Post by Dann Corbit »

Fruit was very, very close to bug free.
In fact, that is the great lesson of Fruit.
Look at Fabian's use of assert() in the original program.
Beautiful.
Taking ideas is not a vice, it is a virtue. We have another word for this. It is called learning.
But sharing ideas is an even greater virtue. We have another word for this. It is called teaching.
Alayan
Posts: 550
Joined: Tue Nov 19, 2019 8:48 pm
Full name: Alayan Feh

Re: hash collisions

Post by Alayan »

chrisw wrote: Wed Feb 19, 2020 12:32 am Freaky! You're only signed up two months, that's a lot of anger there. In psychology it's called mobbing, btw. The supposed authority figures (two mods) give you the green light signals that rude abuse is okay on the target, so new sign up thinks he's okay with wild accusations, and besides everybody else is doing it, hey this is how to be part of the group! This is just a technical disagreement, get yourself some balance, kid. But no worries, I am very used to it, mobbing in computer chess is a thing. It's just a little psychopathic though, so, take it easy. Have a nice day,.
Hope you enjoyed trying to psycho-analyze me.

From before this thread, I actually didn't like much bob and hgm postings. Them being mods is completely irrelevant. When I read about hgm's method of not doing legality checking and letting ridiculous moves be done (even if very rarely) in the search tree as long as the engine stays crash-proof, it made me laugh. I'd not have expected to take their side in some argument.

You're calling me "freakily hostile", are you joking ? You're the guy who made post after post after post about how people who don't agree with your views on what is a bug and on "100% no bug" are lazy slouches that deserve to be fired.

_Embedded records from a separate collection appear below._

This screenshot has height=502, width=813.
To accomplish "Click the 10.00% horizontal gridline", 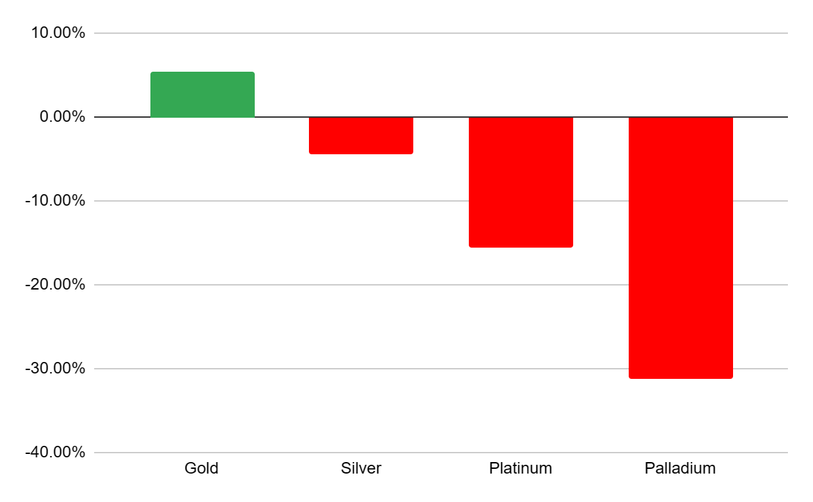I will pyautogui.click(x=441, y=33).
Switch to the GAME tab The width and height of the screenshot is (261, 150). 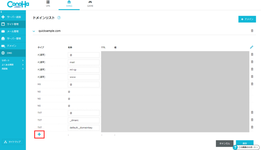[90, 4]
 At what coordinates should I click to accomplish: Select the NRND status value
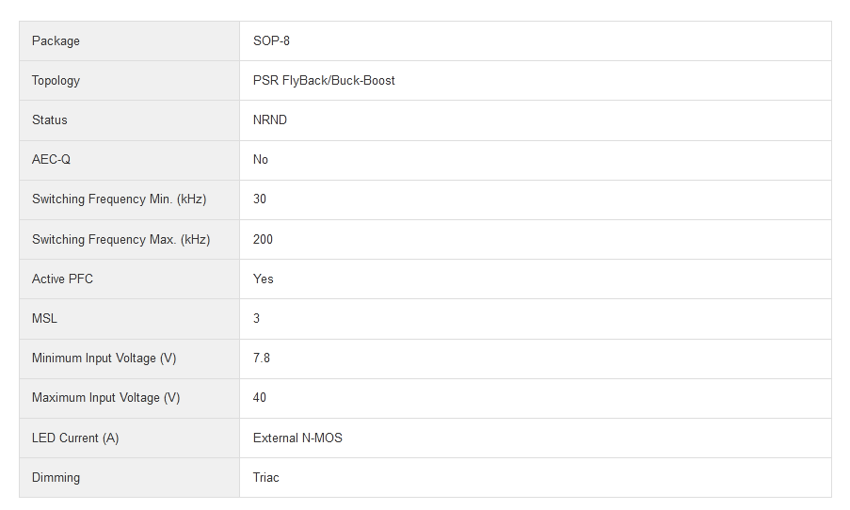point(270,120)
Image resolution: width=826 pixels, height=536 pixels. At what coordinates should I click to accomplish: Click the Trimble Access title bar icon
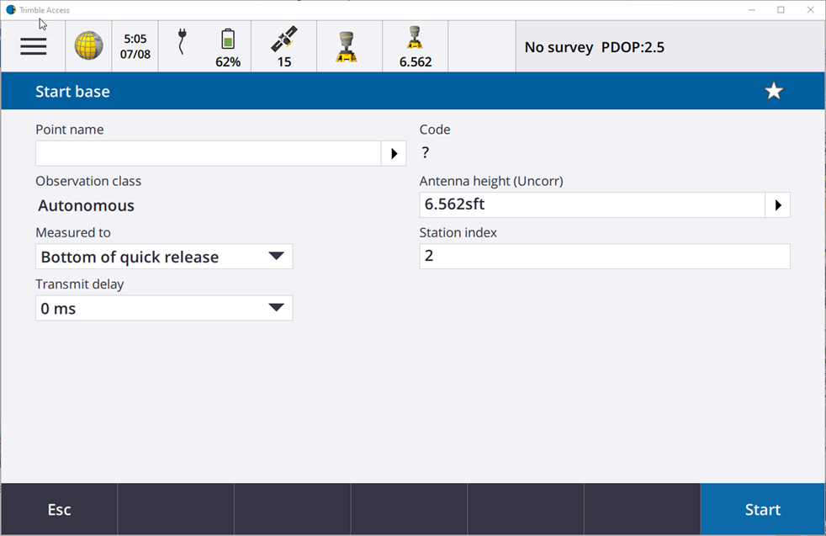click(11, 10)
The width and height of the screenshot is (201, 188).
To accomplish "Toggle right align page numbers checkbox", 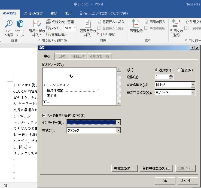I will point(44,116).
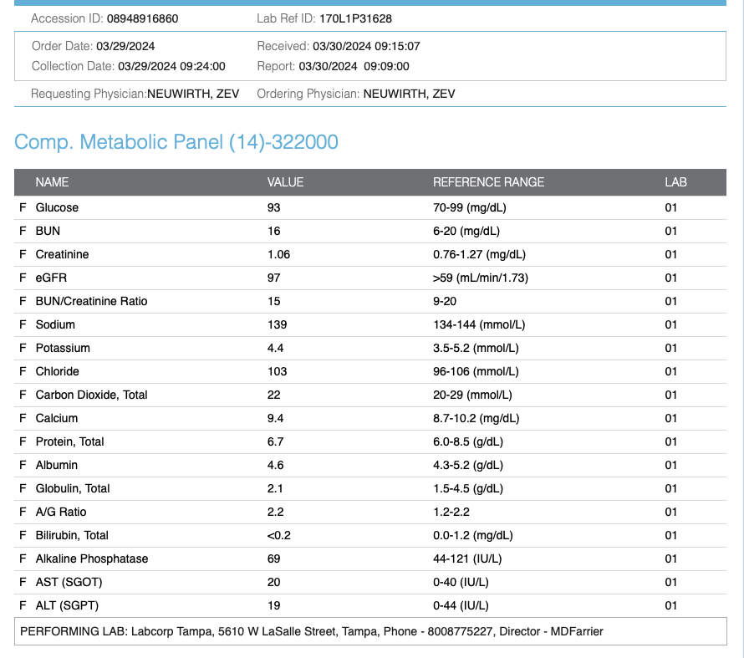744x658 pixels.
Task: Select the Lab Ref ID 170L1P31628
Action: [355, 18]
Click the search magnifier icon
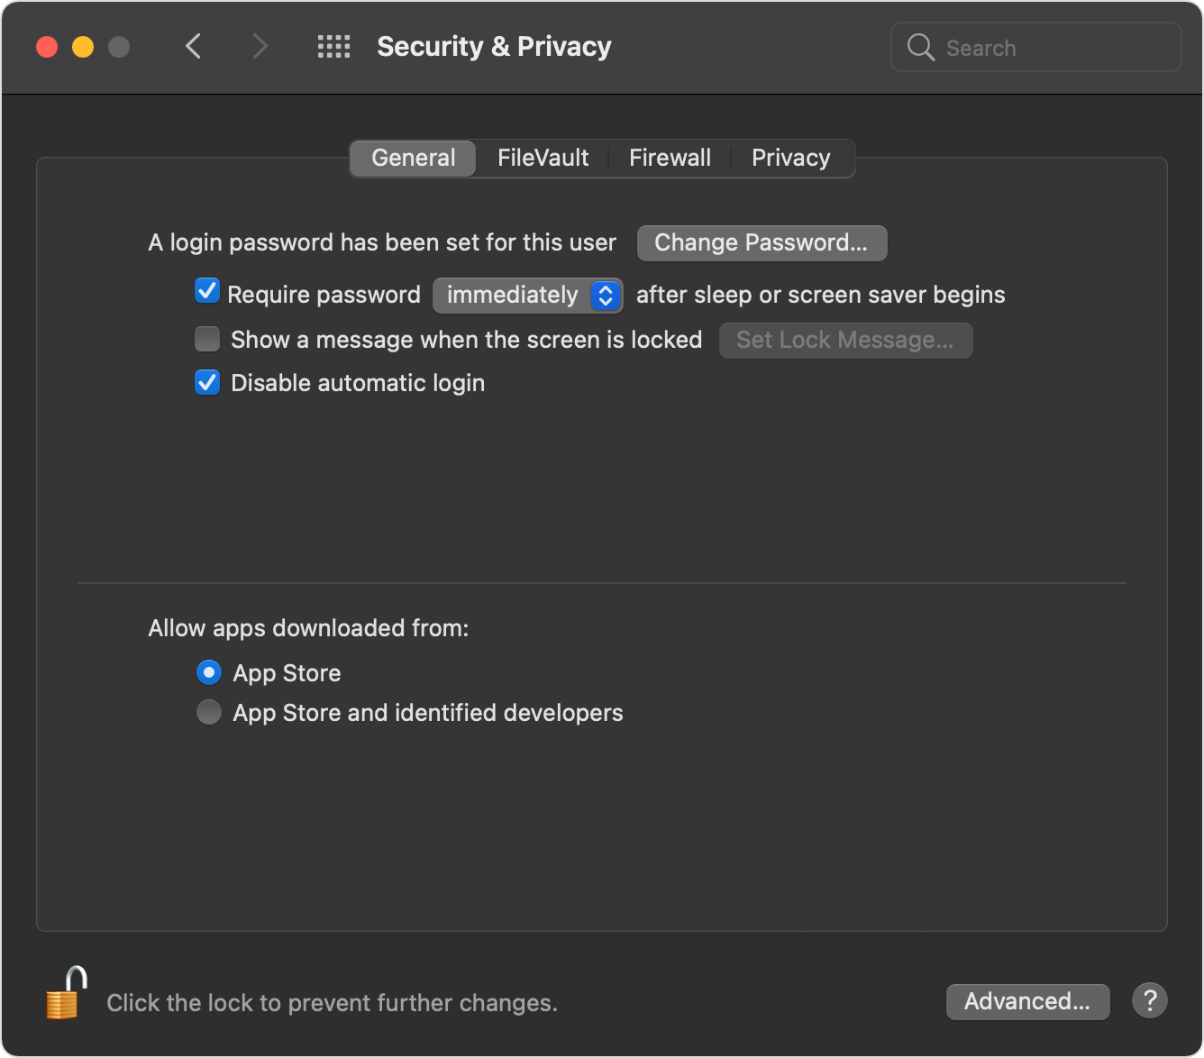 (920, 47)
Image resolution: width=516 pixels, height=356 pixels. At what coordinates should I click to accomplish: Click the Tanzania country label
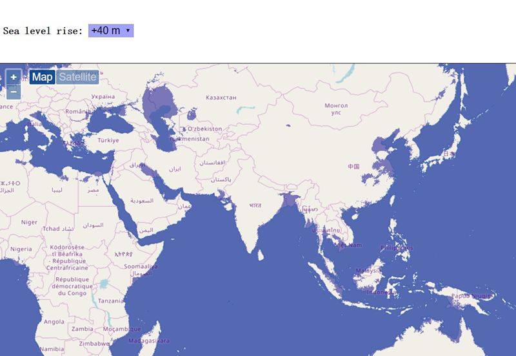coord(112,300)
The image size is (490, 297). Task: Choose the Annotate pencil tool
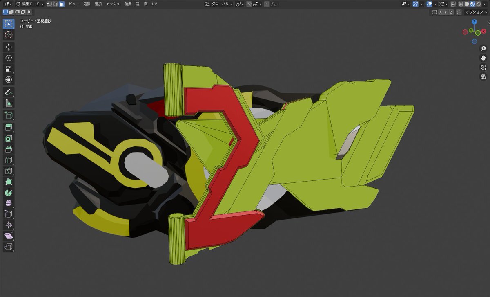pos(9,92)
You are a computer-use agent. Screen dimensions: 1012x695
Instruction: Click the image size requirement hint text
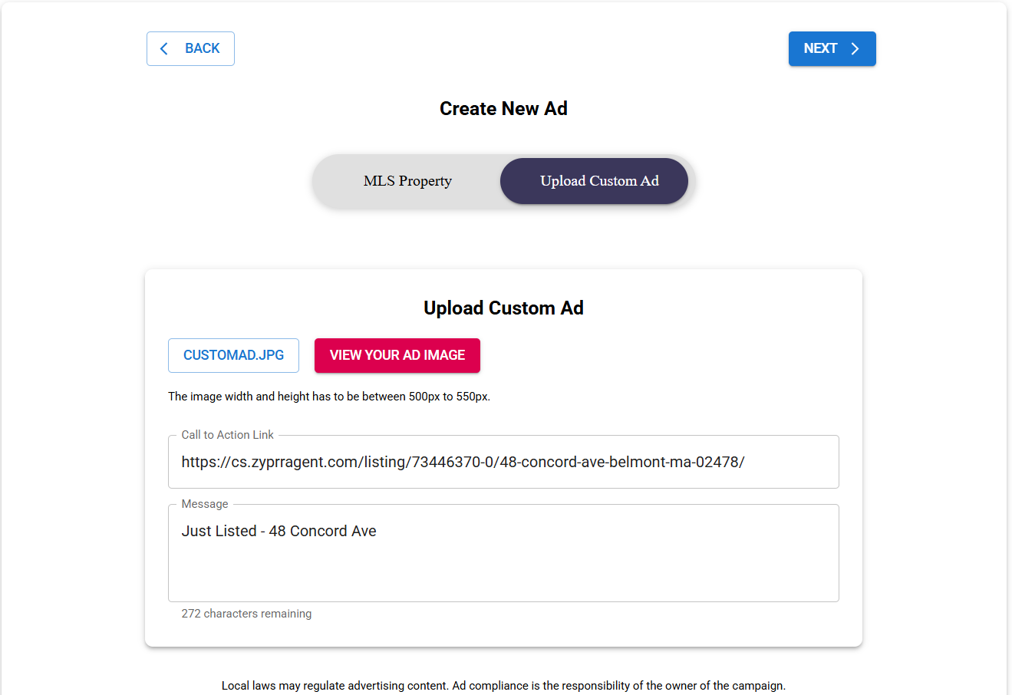[x=329, y=397]
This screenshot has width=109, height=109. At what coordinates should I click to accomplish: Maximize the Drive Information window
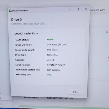tap(78, 9)
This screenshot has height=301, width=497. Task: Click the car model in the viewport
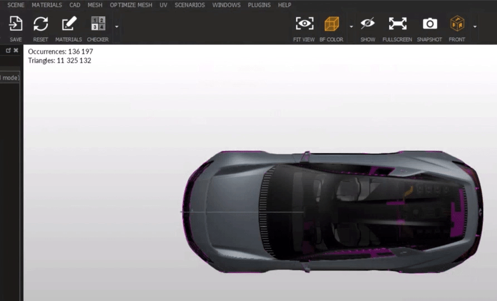point(334,212)
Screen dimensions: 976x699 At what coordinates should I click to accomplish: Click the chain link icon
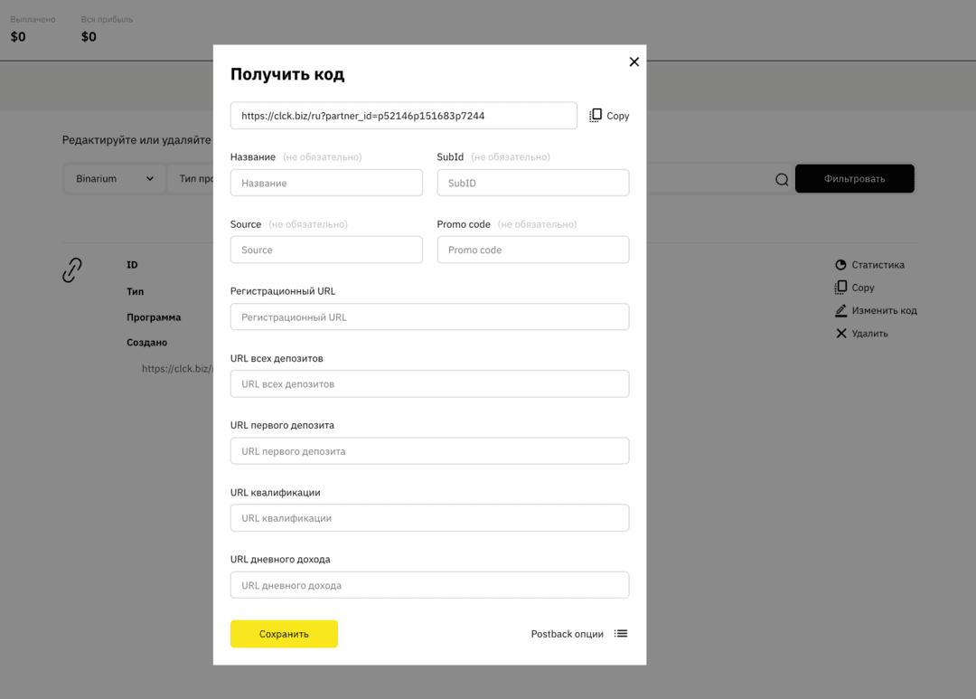[x=72, y=269]
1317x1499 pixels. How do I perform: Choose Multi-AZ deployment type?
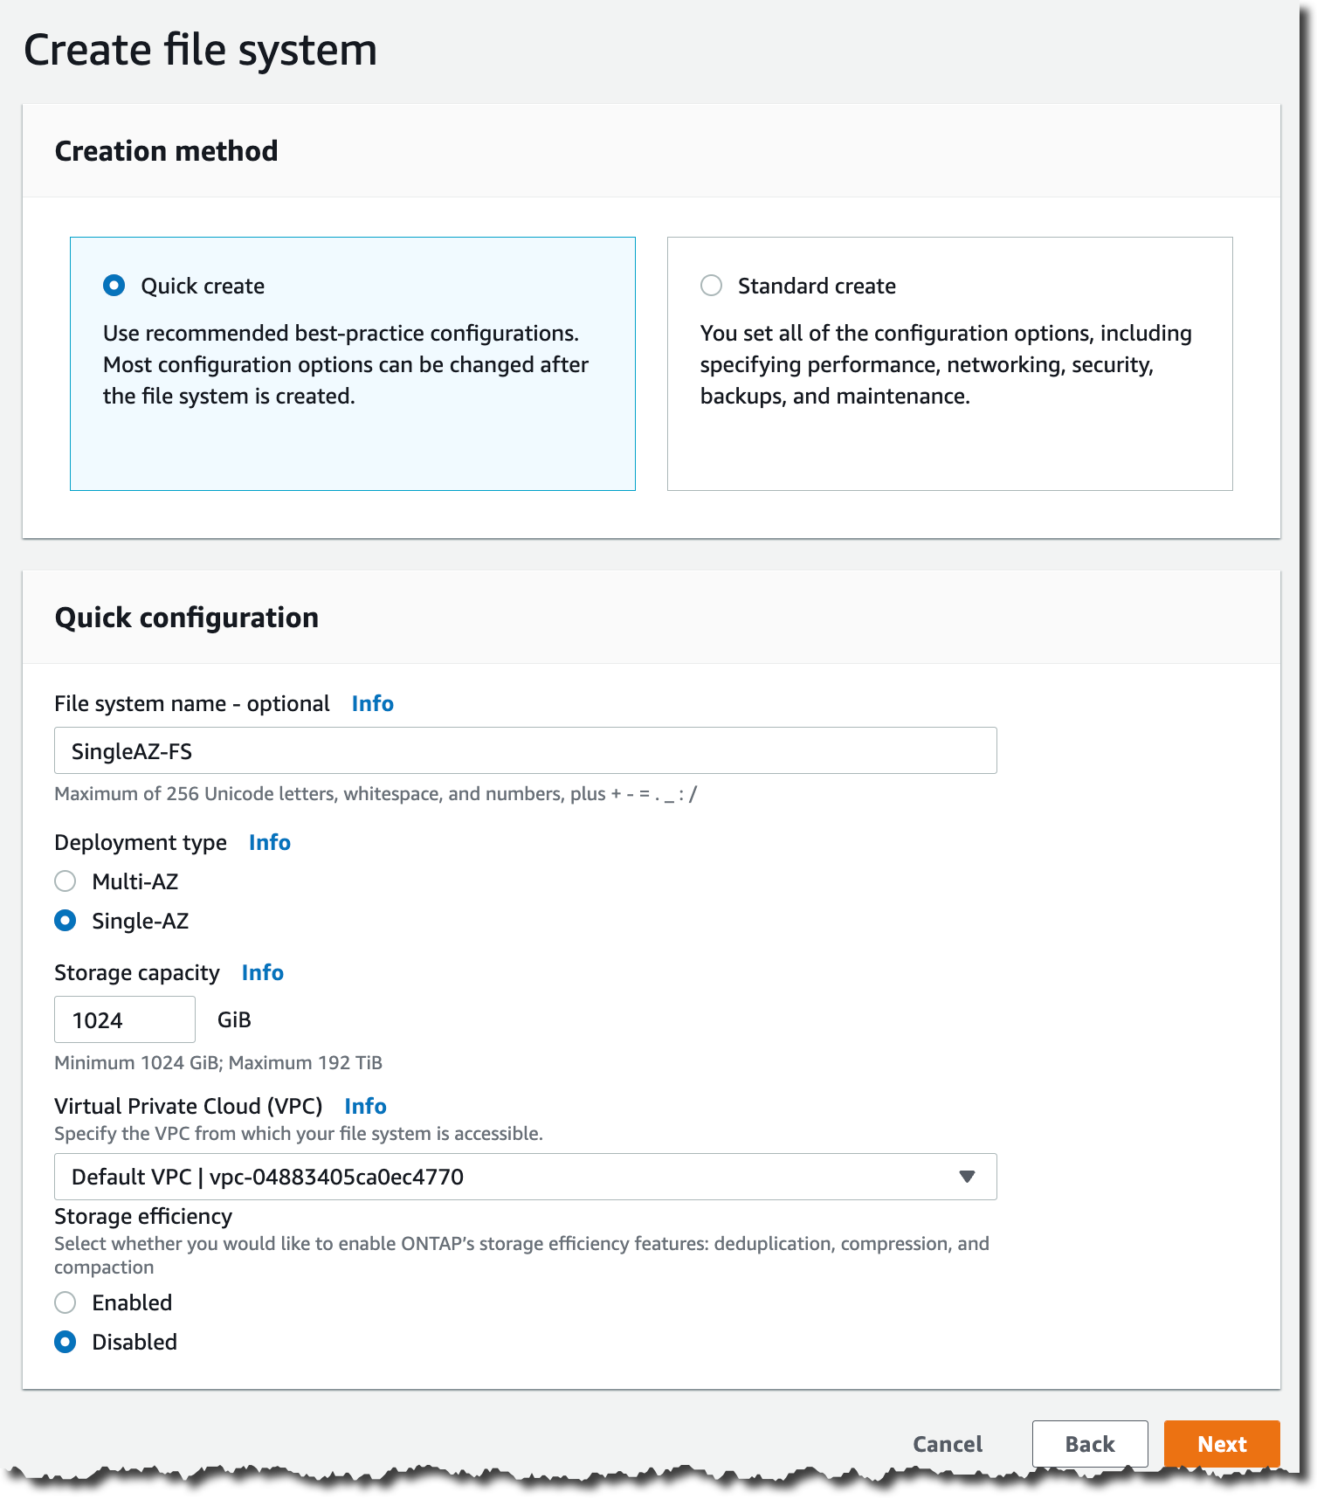(x=66, y=881)
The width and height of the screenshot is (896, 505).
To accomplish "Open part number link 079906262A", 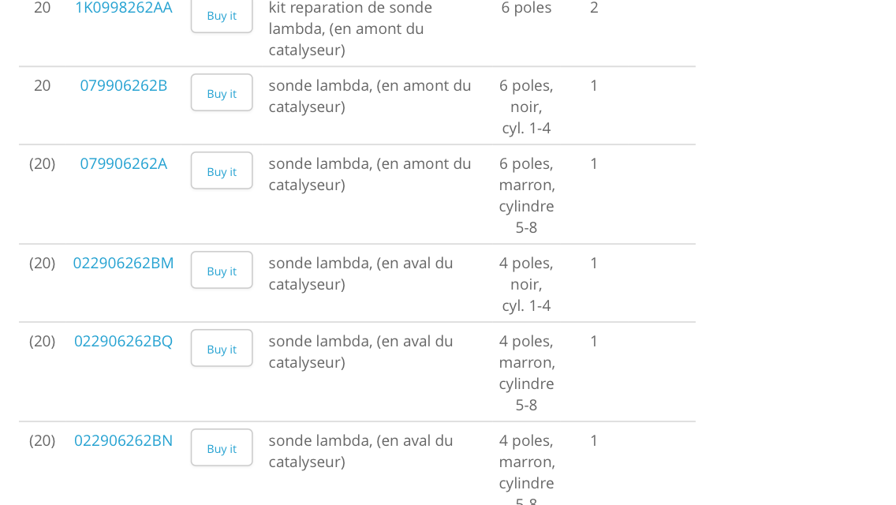I will click(124, 163).
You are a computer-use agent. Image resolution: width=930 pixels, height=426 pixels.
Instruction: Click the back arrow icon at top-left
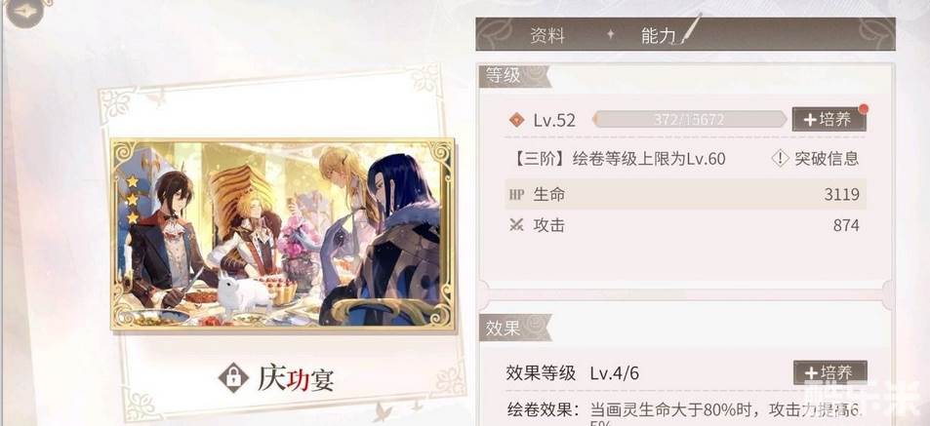pos(24,12)
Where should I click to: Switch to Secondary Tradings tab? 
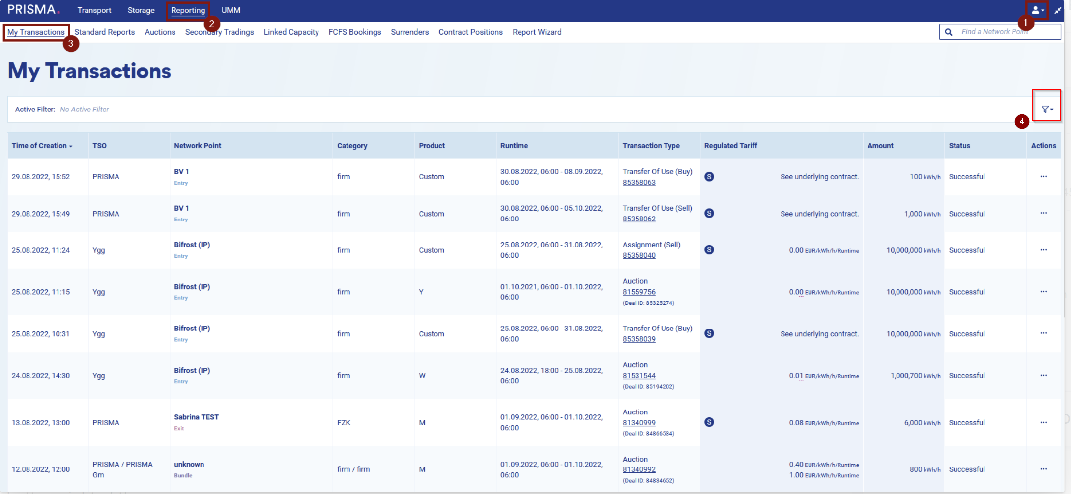219,32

My previous message was confronting you to your own attitude in this thread, which you rightly guessed I dislike. I'll let others judge, but I don't think I crossed any decency bounds there. I do think that you read it as very hostile because of the light it puts you in and because it called your recent postings in this thread dishonest.

"get yourself some balance, kid" is a good example of hostility if you want one, with some patronizing on top. This, or your ramblings on my signup date, are good examples of how you shift the argument from the claims to the people making the claims.

I don't think it's worth arguing further, but hopefully things are clear enough for the onlookers.

Have a nice day too !
Alayan
Posts: 550
Joined: Tue Nov 19, 2019 8:48 pm
Full name: Alayan Feh

Re: hash collisions

Post by Alayan »

Rebel wrote: Wed Feb 19, 2020 1:14 am The compiler you use creates 100% bug free code.

So bug free complicated programs do exist.
You mean to say that the compiler itself is bug-free ?

Compilers are very refined software, because it's one area were high-quality is mandatory and they are the focus of a lot of attention.

But compilers are not bug-free.

Here is GCC's C++ bug tracker. Several (potential) bugs are reported here every day.

Now, depending at which level you decide to call something "complicated" and how much time talented people spend looking at the code over and over after a total feature freeze, you might get something that is bug-free. You won't be able to prove it to be so, though, unless you put the threshold for "complicated" really low. And actually succeeding becomes exponentially unlikely with the complexity of the program. Which, once again, doesn't mean that proper QA practice to catch issues, and to fix known issues, are not useful.